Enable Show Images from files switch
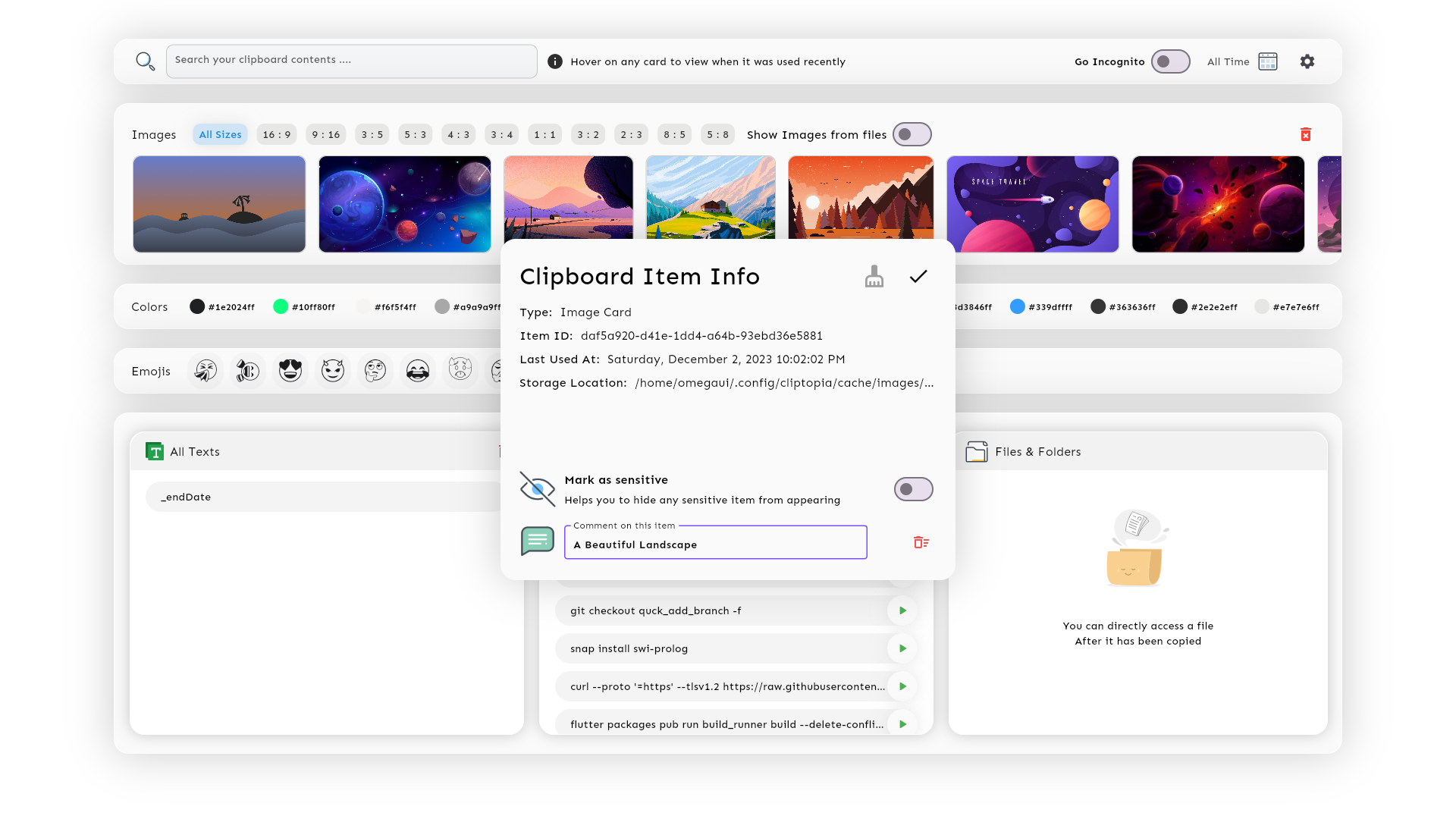Screen dimensions: 1456x819 tap(912, 134)
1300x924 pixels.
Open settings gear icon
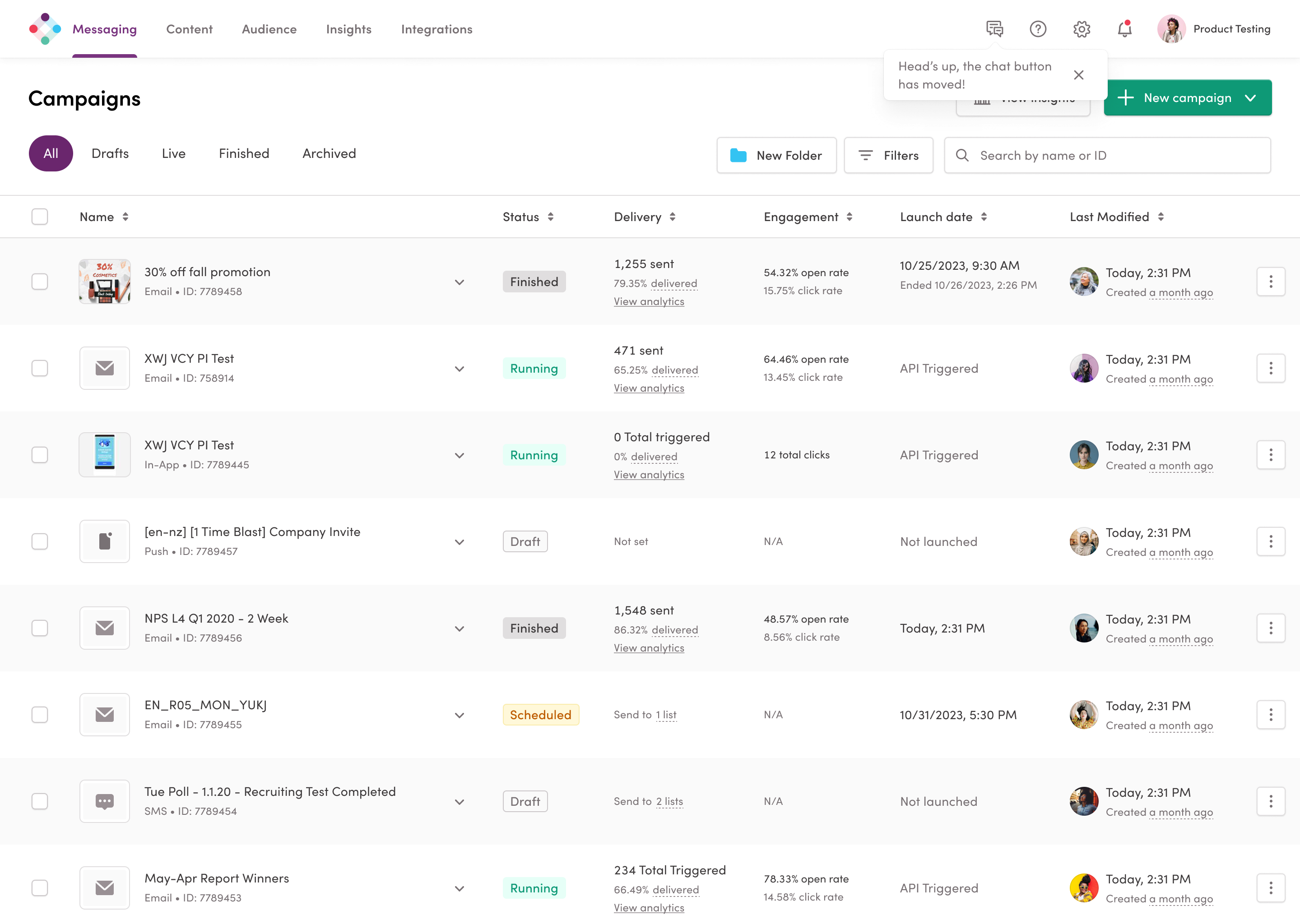point(1082,28)
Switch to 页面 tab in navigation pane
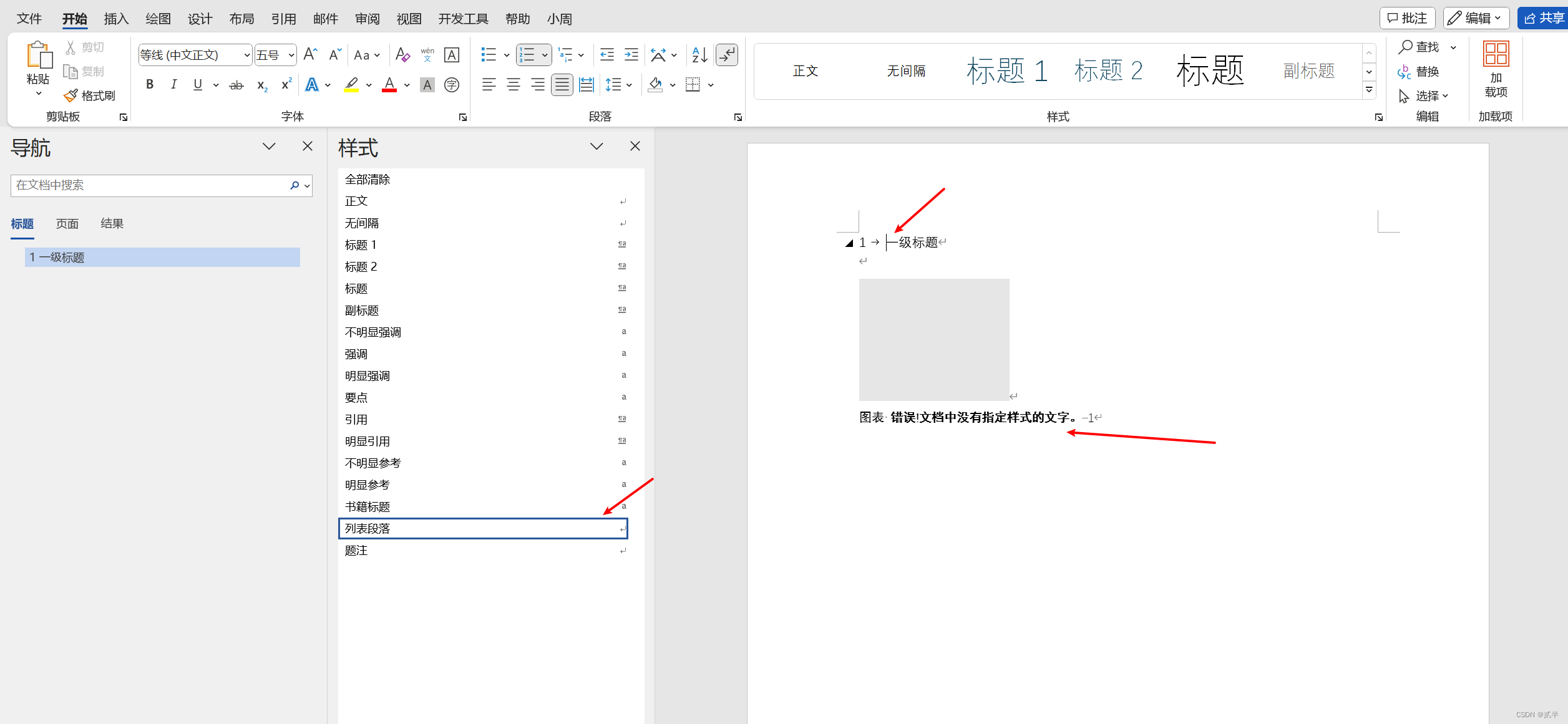This screenshot has width=1568, height=724. pyautogui.click(x=67, y=224)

* **YOUR TASK**: Without including any picture, set down the listing above exactly as it appears.

* **RESPONSE TO THIS TASK**:
Enable Show Images from files switch
Screen dimensions: 1456x819 tap(912, 134)
1300x924 pixels.
Open settings gear icon
point(1082,28)
Switch to 页面 tab in navigation pane
This screenshot has width=1568, height=724. pyautogui.click(x=67, y=224)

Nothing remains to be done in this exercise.